I understand that, under the Health Insurance Portability & Accountability Act of 1996 (HIPAA), I HAVE CERTAIN RIGHTS TO PRIVACY REGARDING MY PROTECTED HEALTH INFORMATION. I UNDERSTAND THAT THIS INFORMATION CAN AND WILL BE USED TO:

 * CONDUCT, PLAN AND DIRECT MY TREATMENT AND FOLLOWUP AMONG THE MULTIPLE HEALTHCARE PROVIDERS WHO MAY BE INVOLVED IN THAT TREATMENT DIRECTLY AND INDIRECTLY.

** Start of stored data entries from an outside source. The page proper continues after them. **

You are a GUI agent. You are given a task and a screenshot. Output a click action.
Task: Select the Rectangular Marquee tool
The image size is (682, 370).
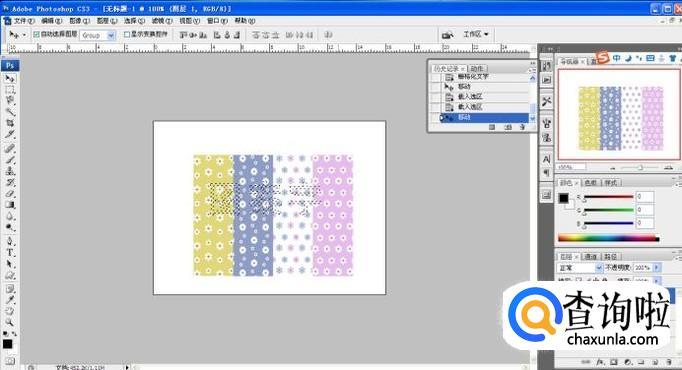pos(10,90)
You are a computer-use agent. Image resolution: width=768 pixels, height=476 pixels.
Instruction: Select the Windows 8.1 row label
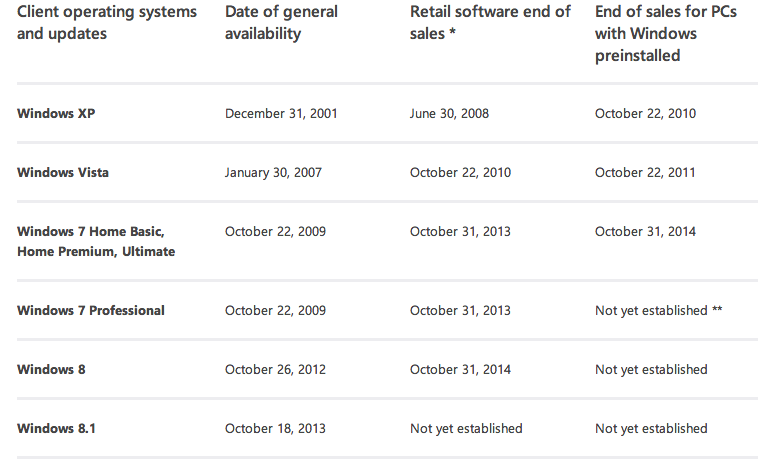(56, 429)
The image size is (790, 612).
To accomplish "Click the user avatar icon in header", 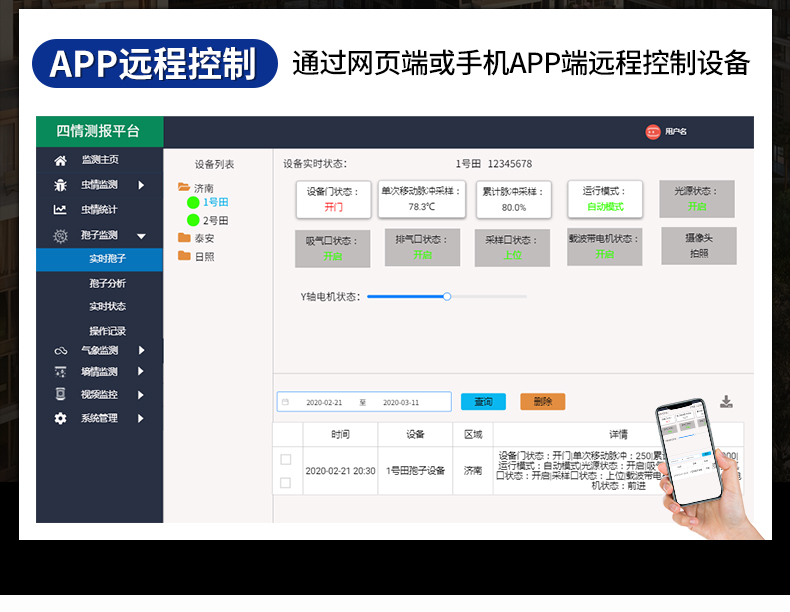I will (653, 132).
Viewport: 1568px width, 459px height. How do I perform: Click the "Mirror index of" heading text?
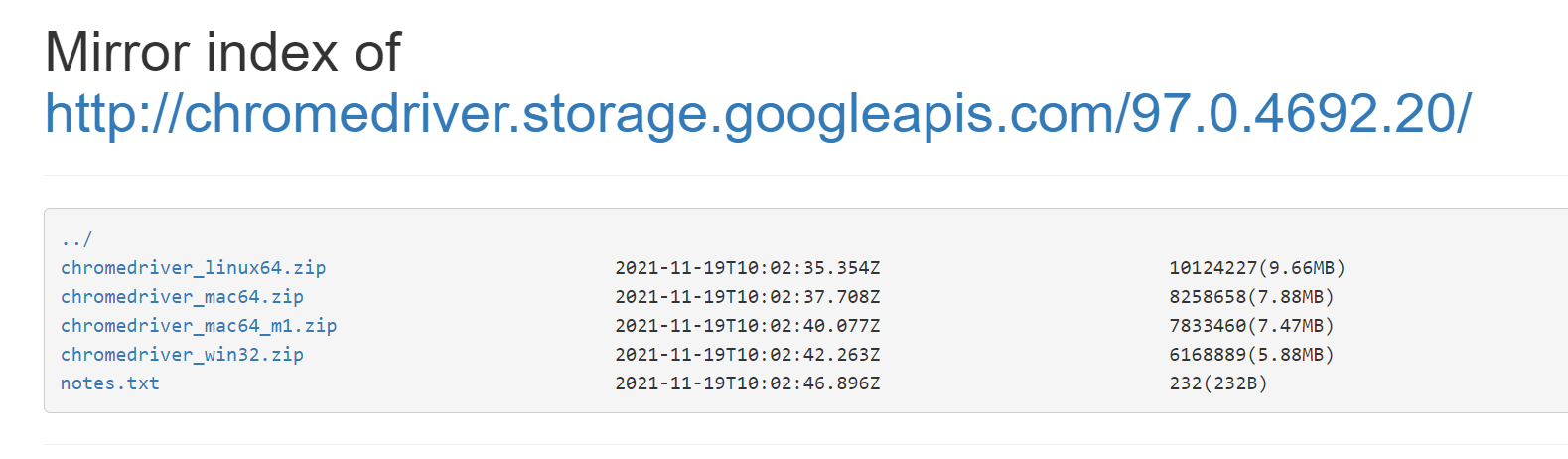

* OBTAIN PAYMENT FROM THIRD-PARTY PLAYERS

* CONDUCT NORMAL HEALTHCARE OPERATIONS SUCH AS QUALITY ASSESSMENTS AND PHYSICAIAN CERTIFICATIONS

I have been informed by you and your Notice of Privacy Practices containing a more complete description of the uses and disclosures of my health information. I have been given the right to review such Notice of Privacy Practices from time to time and that I may contact this organization at any time at the address below to obtain a current copy of the Notice of Privacy Practices

High Desert Dental

12212 W. Amity Road

Boise, ID 83709

I understand that I may request in writing that you restrict how my private information is used or disclosed to carry out treatment, payment or health care operations. I also understand you are not required to agree to my request for restrictions, but if you do agree then you are bound to abide by such restrictions.

I understand that I may revoke this consent in writing at any time, except to the extent that you have taken action relying on this consent.